Aureobasidium pullans - the organism appears to take on some bizarre shapes with the darkly pigmented chlamydoconidia and more box-car shaped arthroconidia now developing at about 72 hours if incubation. 
(400X, LPCB, DMD-108)

Aureobasidium pullans -  loose oval-shaped blastoconidia with dematiaceous hyphae and formation of chlamydoconidia
(400X, LPCB. DMD-108)

Aureobasidium pullans - blue stained blastoconidia with dematiaceous chains of chlamydoconidia and arthroconidia.
(400X, LPCB, DMD-108)

Aureobasidium pullans - ditto
(400X, LPCB, DMD-108)

Aureobasidium pullans - Individual dematiaceous chlamydoconidia and blue-stained, hyaline hyphae extending out towards right side of photo.  Individual blastoconidia seen scattered throughout.
(400X, LPCB, DMD-108)

Aureobasidium pullans
 (1000X, LPCB, DMD-108)
  1. Free blastoconidia
  2. Dematiaceous, boxcar-shaped, arthroconidia
  3. Dematiaceous, round, intercalary chlamydoconidia
  4. Hyaline hyphae developing as arthroconidia
Aureobasidium pullans - a few photos as described above.
(1000X, LPCB, DMD-108)

Aureobasidium pullans - As above
(1000X, LPCB, DMD-108)

Aureobasidium pullans - As above
(1000X, LPCB, DMD-108) 
Aureobasidium pullans - As above
(1000X, LPCB, DMD-108) 
Aureobasidium pullans - As above
(1000+10X, LPCB, DMD-108)

Aureobasidium pullans - okay, only a few more photos.  Here, the terminal chlamydoconidia appears to be germinating (arrow), releasing new growth of hyaline cells (hypha). A few blue-stained blastoconidia remain.  This is from a slide culture after 4 days of incubation.
(1000X, LPCB, DMD-108)

Aureobasidium pullans - Hyaline hyphae stained blue showing some internal structure or inclusions.  Endoconidia, (conidia found within intercalary hyphal cells) do not seem to be present.
(400+10X, LPCB, DMD-108)

Some sources describe the presence of intercalary endoconidia being produced within the hypha by Aureobasidium pullans.  I did not find evidence of these on the isolate presented here.  Perhaps the production is media related or perhaps strain dependant.

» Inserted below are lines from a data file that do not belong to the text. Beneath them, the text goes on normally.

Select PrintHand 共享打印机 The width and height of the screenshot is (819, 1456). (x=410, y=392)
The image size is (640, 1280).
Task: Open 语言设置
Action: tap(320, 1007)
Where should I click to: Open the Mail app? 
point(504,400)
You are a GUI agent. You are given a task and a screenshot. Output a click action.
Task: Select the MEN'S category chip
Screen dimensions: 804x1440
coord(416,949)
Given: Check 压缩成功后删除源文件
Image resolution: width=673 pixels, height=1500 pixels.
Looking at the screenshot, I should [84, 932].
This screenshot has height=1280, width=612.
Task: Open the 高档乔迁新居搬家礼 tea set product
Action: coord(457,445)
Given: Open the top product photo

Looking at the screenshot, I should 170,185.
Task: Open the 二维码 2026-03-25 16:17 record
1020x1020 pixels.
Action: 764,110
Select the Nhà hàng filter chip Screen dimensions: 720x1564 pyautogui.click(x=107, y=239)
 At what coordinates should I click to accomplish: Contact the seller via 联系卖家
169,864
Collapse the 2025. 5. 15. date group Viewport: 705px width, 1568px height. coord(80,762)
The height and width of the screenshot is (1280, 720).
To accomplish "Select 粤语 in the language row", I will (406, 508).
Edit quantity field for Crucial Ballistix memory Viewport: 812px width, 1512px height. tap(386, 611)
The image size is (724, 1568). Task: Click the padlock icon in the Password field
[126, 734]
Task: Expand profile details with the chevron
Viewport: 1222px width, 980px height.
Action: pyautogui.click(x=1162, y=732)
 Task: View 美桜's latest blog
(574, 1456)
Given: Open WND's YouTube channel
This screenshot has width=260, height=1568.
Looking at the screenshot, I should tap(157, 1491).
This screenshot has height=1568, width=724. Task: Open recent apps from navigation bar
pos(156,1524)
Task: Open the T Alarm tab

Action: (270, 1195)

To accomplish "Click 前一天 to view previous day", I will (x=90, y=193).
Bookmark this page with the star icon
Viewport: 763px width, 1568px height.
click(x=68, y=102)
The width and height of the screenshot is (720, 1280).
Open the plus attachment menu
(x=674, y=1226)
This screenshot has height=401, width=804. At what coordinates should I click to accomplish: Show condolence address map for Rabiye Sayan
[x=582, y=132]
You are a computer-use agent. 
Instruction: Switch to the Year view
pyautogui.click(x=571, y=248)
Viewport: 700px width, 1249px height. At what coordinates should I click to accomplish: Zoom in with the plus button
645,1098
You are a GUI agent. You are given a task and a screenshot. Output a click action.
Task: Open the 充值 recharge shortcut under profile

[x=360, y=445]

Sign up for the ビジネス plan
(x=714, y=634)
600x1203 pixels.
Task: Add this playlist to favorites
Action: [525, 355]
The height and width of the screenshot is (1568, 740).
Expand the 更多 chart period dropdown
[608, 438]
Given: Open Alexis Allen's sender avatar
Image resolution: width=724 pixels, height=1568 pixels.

Aureobasidium pullans - Again, hyaline hypha stained blue showing some internal structure or inclusions.  These do not appear to be endoconidia.
(1000+10X, LPCB, DMD-108)

Aureobasidium pullans
(1000X, LPCB, DMD-108)

Aureobasidium pullans:
·         Grows best at about 25o C and may be inhibited at 35oC.
·         Tolerates up to 10% NaCl
·         Is inhibited by cycloheximide
·         Urea Positive
·         Nitrate Positive

Note: Blastoconidia formation may best be visualized using the Dalmau plate method as for demonstrating chlamydoconidia in Candida albicans
A.pullans may most frequently be confused with Hormonema dematiodes and possibly Wangiella (Exophiala) dermatiditis or Hortaea werneckii when young and yeast-like.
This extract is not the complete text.